**Data excerpts:**
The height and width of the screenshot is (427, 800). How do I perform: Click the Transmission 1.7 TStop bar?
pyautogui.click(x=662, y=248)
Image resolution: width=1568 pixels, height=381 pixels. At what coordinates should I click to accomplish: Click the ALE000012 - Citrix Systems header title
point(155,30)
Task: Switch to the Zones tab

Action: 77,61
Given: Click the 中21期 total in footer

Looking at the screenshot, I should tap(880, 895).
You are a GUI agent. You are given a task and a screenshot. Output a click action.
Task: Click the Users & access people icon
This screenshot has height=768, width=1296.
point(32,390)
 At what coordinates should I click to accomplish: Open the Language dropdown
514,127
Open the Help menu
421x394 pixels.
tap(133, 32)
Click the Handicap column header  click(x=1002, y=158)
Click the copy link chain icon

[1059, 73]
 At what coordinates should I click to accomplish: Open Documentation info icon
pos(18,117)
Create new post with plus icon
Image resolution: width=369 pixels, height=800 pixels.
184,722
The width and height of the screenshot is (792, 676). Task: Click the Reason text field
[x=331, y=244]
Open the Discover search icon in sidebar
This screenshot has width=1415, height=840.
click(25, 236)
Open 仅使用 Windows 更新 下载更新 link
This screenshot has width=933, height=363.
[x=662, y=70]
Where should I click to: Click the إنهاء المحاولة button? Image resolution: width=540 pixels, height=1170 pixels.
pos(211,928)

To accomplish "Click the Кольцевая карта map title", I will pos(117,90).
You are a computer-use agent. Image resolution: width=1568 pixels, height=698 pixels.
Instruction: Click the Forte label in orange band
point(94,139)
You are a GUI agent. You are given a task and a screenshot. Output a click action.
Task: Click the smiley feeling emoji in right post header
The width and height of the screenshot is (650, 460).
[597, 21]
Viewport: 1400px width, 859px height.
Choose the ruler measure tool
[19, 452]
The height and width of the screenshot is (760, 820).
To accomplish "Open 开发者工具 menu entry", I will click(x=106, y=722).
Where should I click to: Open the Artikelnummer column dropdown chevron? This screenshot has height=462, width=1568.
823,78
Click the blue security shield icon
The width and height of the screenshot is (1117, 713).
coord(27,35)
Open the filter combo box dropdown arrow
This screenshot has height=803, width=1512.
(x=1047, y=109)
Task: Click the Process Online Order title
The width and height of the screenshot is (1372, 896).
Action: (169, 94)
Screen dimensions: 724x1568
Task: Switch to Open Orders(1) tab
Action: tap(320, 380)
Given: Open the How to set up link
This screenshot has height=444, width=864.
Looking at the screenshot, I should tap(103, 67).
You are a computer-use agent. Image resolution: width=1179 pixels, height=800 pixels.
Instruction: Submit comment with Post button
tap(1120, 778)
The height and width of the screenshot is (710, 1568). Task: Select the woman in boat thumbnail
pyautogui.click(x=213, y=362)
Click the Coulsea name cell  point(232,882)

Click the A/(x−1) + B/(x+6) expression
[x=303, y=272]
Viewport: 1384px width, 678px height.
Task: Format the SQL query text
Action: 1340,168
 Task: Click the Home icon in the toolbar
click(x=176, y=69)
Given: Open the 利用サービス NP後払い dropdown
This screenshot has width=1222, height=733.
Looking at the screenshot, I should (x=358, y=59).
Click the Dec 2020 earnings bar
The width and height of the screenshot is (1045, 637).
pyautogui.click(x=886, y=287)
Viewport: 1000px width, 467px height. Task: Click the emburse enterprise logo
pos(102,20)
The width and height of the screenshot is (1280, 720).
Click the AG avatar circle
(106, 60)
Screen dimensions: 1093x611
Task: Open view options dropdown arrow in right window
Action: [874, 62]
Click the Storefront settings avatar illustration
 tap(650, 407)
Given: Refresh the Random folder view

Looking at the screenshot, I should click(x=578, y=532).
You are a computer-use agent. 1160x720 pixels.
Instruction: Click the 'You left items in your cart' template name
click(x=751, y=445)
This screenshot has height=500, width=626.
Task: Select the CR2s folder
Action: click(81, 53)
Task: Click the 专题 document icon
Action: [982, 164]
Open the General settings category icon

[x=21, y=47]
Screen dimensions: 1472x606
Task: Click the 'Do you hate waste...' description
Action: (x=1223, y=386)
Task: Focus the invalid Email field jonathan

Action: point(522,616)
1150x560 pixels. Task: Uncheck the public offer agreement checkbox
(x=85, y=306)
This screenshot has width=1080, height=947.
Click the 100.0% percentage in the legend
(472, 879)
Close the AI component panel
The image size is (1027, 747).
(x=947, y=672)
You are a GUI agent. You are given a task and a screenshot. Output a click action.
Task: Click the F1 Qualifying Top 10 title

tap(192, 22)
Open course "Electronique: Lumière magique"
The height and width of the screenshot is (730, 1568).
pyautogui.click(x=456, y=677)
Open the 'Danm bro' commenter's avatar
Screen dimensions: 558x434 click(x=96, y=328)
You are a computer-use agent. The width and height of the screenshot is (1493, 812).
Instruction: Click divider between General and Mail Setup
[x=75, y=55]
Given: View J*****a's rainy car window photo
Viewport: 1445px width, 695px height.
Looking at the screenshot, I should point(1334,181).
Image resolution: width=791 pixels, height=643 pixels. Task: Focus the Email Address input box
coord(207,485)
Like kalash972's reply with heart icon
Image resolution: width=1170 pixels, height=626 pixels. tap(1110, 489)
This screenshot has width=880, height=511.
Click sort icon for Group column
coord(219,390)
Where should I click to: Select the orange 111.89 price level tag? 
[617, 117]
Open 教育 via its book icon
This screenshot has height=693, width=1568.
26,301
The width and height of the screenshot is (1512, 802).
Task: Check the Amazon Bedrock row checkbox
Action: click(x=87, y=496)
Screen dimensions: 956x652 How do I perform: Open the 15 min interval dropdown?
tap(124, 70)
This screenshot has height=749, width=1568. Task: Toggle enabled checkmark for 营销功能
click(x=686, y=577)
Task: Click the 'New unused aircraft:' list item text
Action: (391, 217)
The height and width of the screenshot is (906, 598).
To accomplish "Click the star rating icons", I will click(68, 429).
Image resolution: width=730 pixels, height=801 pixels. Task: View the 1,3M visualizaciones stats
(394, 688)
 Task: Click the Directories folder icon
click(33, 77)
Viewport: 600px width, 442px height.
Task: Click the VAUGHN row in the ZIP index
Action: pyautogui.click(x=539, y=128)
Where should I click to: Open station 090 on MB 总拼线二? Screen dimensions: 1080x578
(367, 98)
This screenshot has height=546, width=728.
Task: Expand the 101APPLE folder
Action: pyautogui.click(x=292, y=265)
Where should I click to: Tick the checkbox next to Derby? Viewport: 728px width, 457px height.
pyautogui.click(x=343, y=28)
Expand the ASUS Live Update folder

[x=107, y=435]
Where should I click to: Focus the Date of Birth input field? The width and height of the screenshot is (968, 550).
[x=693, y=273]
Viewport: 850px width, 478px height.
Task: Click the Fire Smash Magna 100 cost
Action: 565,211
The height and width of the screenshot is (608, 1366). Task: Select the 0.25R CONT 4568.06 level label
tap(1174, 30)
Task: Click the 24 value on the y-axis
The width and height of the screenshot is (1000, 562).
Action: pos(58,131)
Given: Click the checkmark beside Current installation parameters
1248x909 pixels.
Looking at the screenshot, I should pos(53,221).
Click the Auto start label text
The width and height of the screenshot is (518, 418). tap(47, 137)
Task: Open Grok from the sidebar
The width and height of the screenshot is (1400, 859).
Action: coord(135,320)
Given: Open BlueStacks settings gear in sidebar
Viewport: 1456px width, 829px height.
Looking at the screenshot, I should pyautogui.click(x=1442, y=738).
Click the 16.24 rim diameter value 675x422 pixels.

**Task to carry out:** Every line above that holds "menu" should be copied out.

**Solution:**
Open the Help menu
To accomplish "Open 开发者工具 menu entry", I will click(x=106, y=722).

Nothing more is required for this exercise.